--- INPUT RECORDS ---
[Start of Attachment]

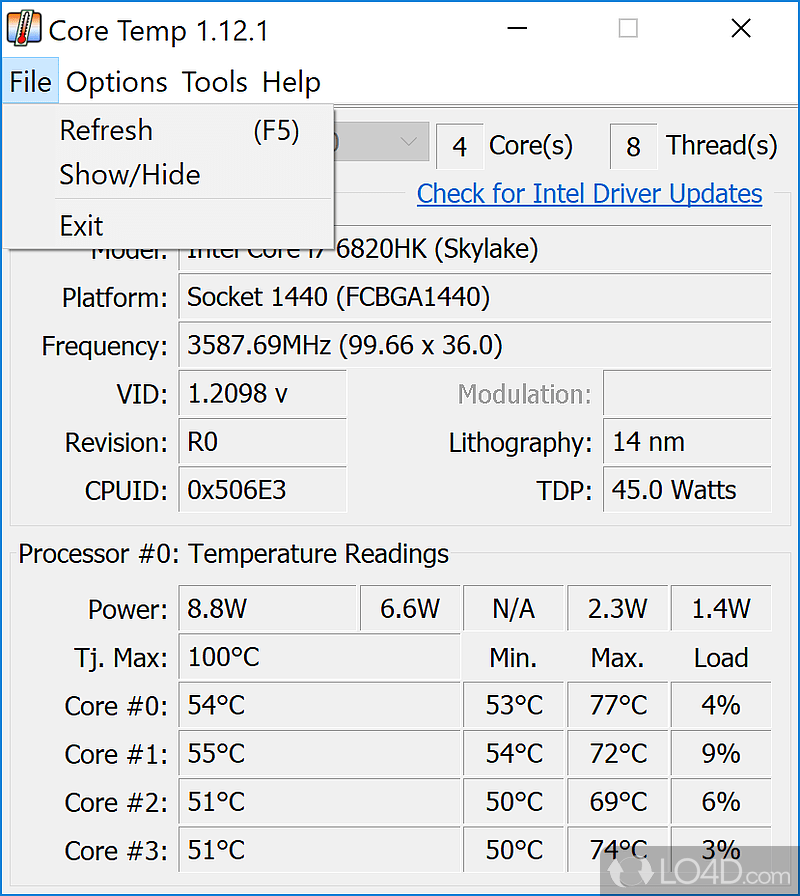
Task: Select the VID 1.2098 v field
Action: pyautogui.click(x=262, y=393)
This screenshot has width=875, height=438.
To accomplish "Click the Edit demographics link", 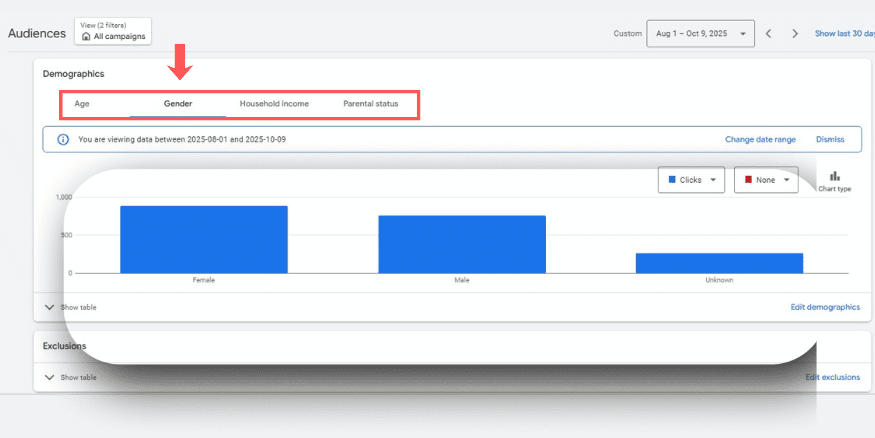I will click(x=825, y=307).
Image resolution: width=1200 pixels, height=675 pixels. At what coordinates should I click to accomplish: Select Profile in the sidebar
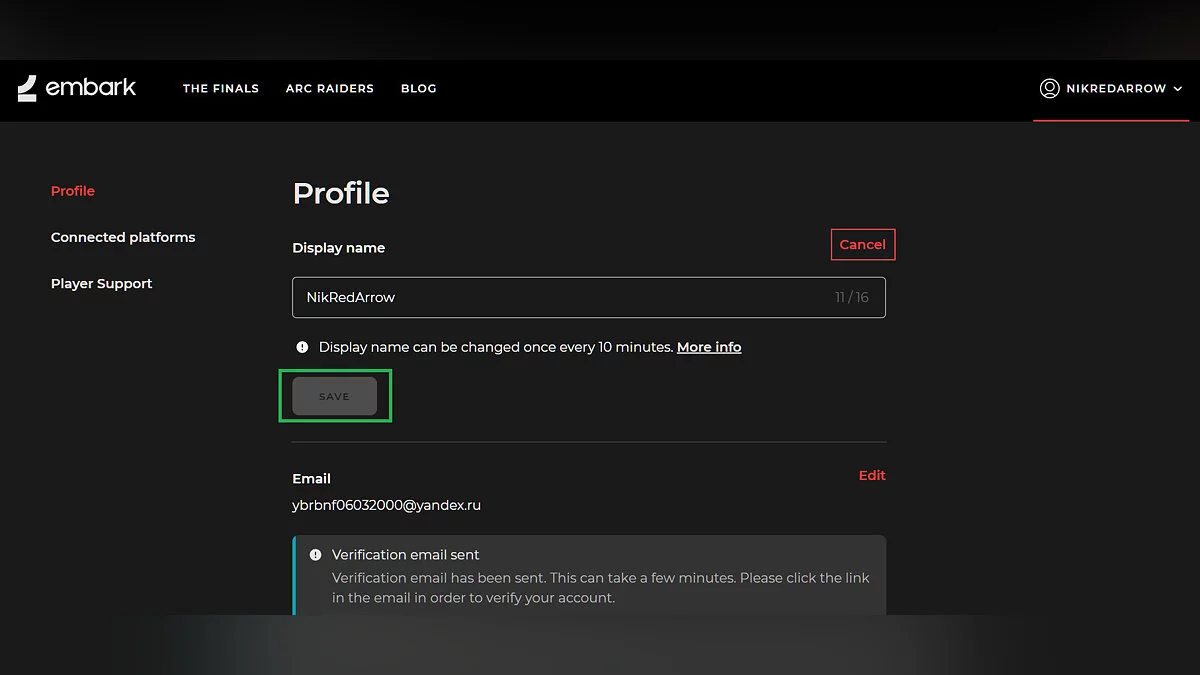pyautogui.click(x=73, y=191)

[End of Attachment]
[Start of Attachment]

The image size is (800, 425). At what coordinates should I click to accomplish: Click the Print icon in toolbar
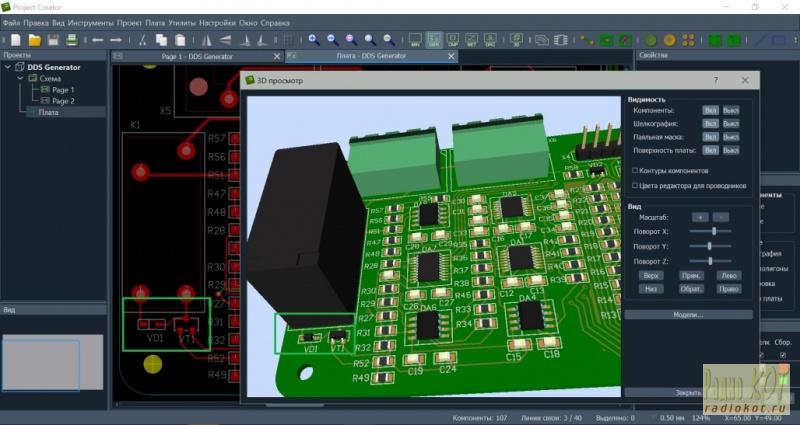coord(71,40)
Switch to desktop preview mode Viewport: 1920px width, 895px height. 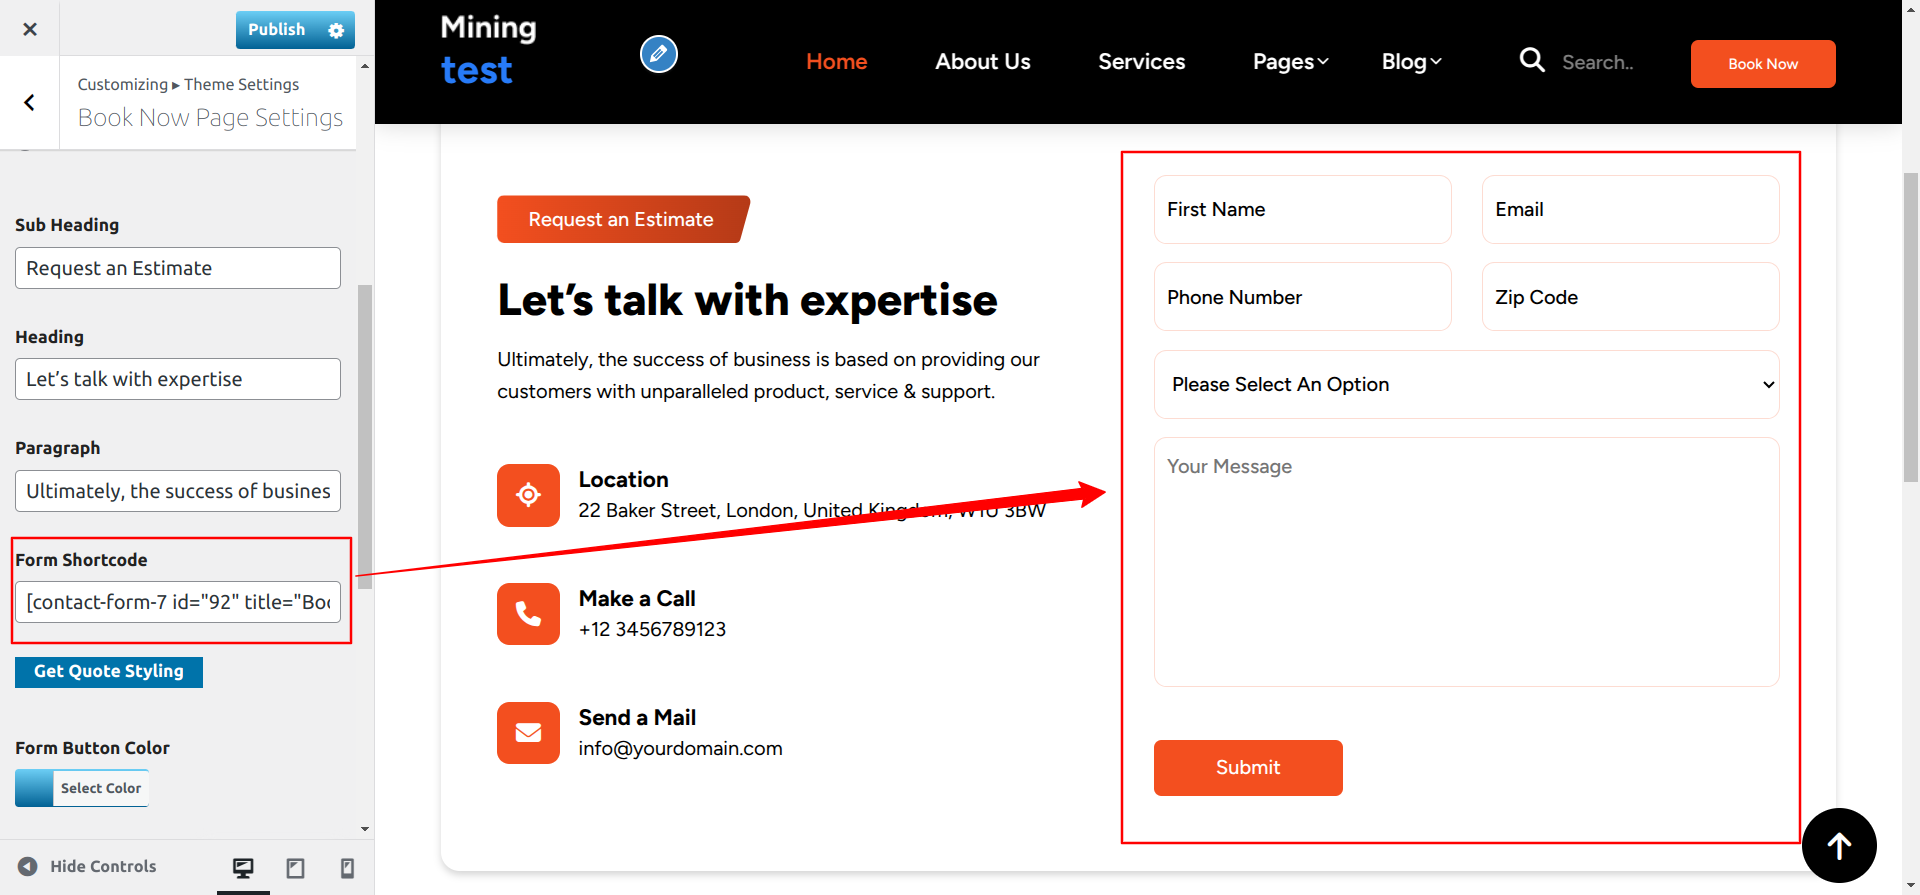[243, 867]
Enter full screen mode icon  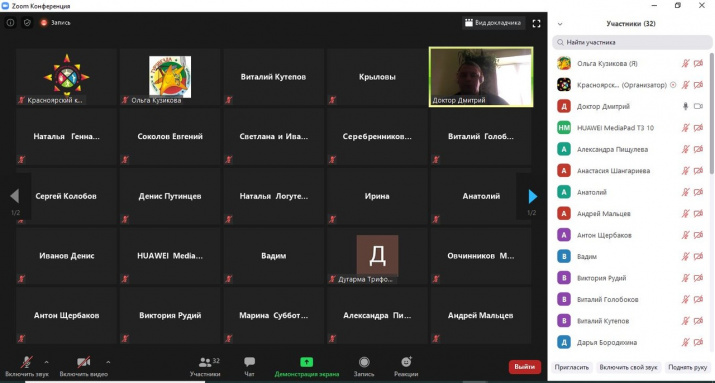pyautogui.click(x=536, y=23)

[End of Attachment]
[Start of Attachment]

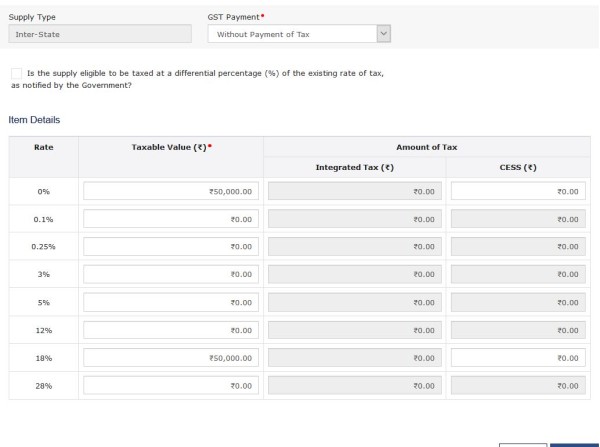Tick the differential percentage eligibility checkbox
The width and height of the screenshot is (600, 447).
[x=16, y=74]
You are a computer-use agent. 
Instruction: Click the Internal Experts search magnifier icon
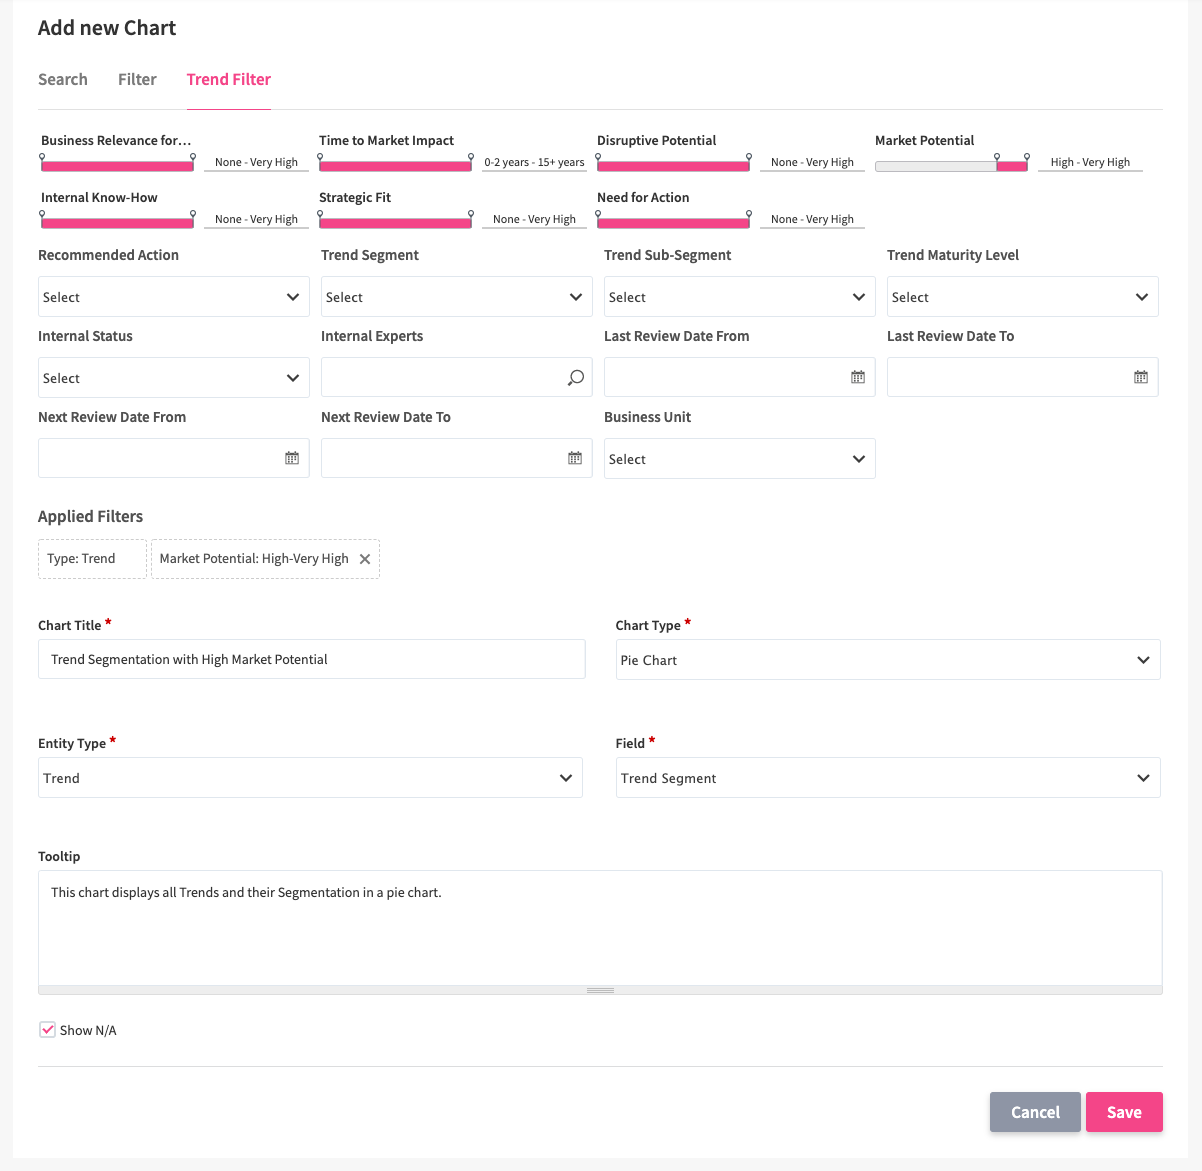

[End of Attachment]

--- PROBLEM TO WORK ON ---
Each line in the entries above, starting at the line with "You are a computer-use agent." and ending at the line with "Instruction: Click the", is to be printed exactly, and only those lines.

--- ANSWER TO THE PROBLEM ---
You are a computer-use agent. 
Instruction: Click the Internal Experts search magnifier icon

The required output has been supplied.